Since finding my passion for food systems, I’ve wanted a garden. For the past 7 years, I’ve moved every 6ish months (house, city, province, country, continent, you name it), which turns out to not lend itself well to gardening. I’m now in a rental and am slated to move out in August, but I decided that this was my year to go for it. According to the neighbours, the yard hadn’t been touched since ‘06, and you can tell – bluebells, blackberries, and lilacs had taken over. I chose the sunniest spot in the yard for my garden and spent around a week preparing my bed. I tore out landscape fabric and double dug to remove tree roots that inhibited planting. I didn’t want to till as it’s not great for soil health (more on no-till later), but so be it!

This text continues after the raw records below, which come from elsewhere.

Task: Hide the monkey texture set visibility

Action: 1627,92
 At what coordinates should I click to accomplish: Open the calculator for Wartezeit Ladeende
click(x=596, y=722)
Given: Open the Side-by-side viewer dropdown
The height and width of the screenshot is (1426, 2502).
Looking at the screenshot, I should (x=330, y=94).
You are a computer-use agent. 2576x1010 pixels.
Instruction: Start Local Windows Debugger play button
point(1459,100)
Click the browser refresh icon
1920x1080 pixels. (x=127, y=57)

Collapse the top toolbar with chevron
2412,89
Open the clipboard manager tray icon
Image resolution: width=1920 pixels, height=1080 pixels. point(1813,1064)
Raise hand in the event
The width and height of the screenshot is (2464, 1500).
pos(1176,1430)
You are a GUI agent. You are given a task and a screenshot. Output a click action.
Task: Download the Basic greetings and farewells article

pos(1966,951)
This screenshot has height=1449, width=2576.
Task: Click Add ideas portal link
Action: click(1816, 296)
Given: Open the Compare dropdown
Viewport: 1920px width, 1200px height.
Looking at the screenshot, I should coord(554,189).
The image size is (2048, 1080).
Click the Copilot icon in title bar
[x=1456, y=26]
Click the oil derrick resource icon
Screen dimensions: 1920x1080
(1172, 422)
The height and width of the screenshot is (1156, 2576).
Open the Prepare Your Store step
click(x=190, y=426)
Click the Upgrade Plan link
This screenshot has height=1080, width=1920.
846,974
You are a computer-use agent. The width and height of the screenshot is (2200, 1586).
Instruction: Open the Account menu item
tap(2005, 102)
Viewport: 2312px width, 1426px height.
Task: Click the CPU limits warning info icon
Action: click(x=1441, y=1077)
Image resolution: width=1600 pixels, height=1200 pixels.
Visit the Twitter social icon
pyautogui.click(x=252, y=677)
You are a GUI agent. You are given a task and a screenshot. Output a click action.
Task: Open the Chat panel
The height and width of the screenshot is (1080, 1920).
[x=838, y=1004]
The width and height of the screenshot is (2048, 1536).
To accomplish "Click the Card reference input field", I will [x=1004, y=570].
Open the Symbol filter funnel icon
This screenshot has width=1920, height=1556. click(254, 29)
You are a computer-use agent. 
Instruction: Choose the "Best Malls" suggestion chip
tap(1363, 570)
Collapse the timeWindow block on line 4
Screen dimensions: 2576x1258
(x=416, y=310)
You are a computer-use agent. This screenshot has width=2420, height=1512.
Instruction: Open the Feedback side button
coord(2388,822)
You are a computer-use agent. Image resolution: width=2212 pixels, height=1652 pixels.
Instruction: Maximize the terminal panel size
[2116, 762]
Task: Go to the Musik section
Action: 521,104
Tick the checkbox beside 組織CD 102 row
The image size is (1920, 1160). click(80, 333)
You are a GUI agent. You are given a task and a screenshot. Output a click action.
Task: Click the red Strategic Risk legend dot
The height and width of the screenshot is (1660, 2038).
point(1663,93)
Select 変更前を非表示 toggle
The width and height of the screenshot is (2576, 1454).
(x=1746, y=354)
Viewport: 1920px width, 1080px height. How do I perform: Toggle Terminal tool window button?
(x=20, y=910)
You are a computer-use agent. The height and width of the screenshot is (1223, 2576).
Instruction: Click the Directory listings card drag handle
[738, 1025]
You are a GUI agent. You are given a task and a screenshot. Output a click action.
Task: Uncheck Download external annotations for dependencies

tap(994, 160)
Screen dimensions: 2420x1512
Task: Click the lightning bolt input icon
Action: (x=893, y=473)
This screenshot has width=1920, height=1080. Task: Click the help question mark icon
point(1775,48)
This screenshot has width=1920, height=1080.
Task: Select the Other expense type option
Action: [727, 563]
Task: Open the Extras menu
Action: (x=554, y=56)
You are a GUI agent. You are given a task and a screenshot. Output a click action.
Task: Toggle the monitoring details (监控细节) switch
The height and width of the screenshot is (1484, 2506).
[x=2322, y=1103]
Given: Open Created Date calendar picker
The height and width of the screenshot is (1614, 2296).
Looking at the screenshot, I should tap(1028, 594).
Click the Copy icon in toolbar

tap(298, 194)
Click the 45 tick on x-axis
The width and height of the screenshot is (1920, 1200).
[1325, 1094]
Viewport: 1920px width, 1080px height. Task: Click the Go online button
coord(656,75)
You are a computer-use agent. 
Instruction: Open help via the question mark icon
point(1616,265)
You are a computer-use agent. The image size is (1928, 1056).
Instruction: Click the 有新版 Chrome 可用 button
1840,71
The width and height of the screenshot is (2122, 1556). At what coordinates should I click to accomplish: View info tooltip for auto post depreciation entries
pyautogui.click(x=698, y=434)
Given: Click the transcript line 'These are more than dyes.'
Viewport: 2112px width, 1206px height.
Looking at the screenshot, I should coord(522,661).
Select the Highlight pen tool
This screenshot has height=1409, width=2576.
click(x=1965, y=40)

When I asked my friend/garden guru Louise Kelaher of Yard to Plate for advice on what to grow, she answered my question with a question: what do you want to eat? I came up with 7 veggies: carrots, radishes, broccoli, spinach, arugula, zucchini, and peas. Though my intentions were noble, somewhere along the way things got out of hand. In addition to those 7, I acquired a lettuce mix, garlic, pumpkin, two kinds of blueberry bushes, spearmint, peppermint, English thyme, chives, parsley, oregano, rosemary, sage, butter lettuce, scallions, wild bergamot, borage, pansies, sweetpeas, marigolds, calendula, nasturtiums, and basil four ways (sweet, holy, sweet Thai, and Siam Queen). Some of it isn’t my fault. The butter lettuce and scallions were begging to be replanted after we bought and ate them (seems a little masochistic but who am I to judge). My sweet elderly plant fairy of a neighbour has been a huge enabler, ditching growable things on my doorstep (the garlic, chives, parsley, and oregano are all on her). So really it’s only the rest that I can take the blame for. I’ve had to bust out another garden bed where the blackberry bushes were, which I left untilled (bed prep was still painful, but this time not as much of a lactic acid hoeing-my-patootie-off way and more of a thorn in my thumb way). I’ve also colonised most of the deck, where, frankly, we won’t be entertaining anyway (though I have been serenading my plants who listen in rapt silence).